Barry swallowed hard. Tears escaped and ran down his cheeks. “That’s the kind of guy David was. We made a kind of game of hinting at what was going on with women in both our lives, as if my life were as full as his. But really David knew I didn’t have much along those lines, and he did, and he didn’t want to lord it over me.”
Another dead end. According to Barry, David and Cheryl were both candidates for sainthood.
“I think I’m out of questions,” I said.
“I’m not.” Barry’s frown and abrupt turnaround unnerved me. “What are you going to do with what I told you, Mrs. Porter? About the business.”
“I don’t have to do anything, Barry. The police are already working on David’s financial records, and if everything we’ve discussed has crossed my mind before tonight, it has probably crossed theirs.”
“Believe me, David knew how to cover his tracks.” He said this again as a matter of pride in his deceased friend.
“It’s only a matter of time, Barry. Your best bet is to go to the police and tell them what you told me. Make it easy for them so they’ll be more inclined to go easy on you.”
Not that he deserved it.
Barry stood and walked with me to the door. “You may be right, but I’m not ready now, if ever, to go to the police.

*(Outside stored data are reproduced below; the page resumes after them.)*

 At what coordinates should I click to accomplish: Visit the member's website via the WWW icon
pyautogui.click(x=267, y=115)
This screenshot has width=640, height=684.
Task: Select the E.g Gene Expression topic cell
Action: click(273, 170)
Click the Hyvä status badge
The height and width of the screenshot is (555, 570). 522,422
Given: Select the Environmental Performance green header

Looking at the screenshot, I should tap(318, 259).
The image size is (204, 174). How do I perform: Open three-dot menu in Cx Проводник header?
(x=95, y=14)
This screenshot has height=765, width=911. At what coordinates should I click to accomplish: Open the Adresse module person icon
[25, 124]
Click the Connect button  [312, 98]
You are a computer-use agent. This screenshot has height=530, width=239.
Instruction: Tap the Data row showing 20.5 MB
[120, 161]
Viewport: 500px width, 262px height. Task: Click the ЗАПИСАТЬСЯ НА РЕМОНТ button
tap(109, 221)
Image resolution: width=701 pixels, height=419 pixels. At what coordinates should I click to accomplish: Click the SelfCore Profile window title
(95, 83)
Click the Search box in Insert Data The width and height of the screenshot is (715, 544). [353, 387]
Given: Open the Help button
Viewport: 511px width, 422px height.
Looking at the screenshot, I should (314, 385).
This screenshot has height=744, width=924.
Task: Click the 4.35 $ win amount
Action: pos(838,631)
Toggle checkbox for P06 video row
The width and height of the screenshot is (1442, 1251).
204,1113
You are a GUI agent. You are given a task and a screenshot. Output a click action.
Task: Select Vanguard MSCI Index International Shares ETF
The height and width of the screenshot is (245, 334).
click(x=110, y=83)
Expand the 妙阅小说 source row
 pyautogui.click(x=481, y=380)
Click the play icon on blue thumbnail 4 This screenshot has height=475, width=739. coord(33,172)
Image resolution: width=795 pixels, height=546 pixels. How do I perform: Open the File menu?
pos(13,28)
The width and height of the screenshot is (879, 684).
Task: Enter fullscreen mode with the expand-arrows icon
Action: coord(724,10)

And anything we’ve said tonight . . . well, if anyone asks me, we just chatted about old times at ALHS.”
I opened the door, and at the same moment the doors opened on a sedan parked outside my house. Three men got out. The street was quiet at this time of night, all residents’ cars safely tucked into garages. There could be only one reason for the unmarked car and its occupants.
“You may not have to go to the police, Barry. I think they’ve come to you.”
 
 
I was grateful that the LPPD didn’t pull out all the stops
with sirens and spinning red-and-blue lights.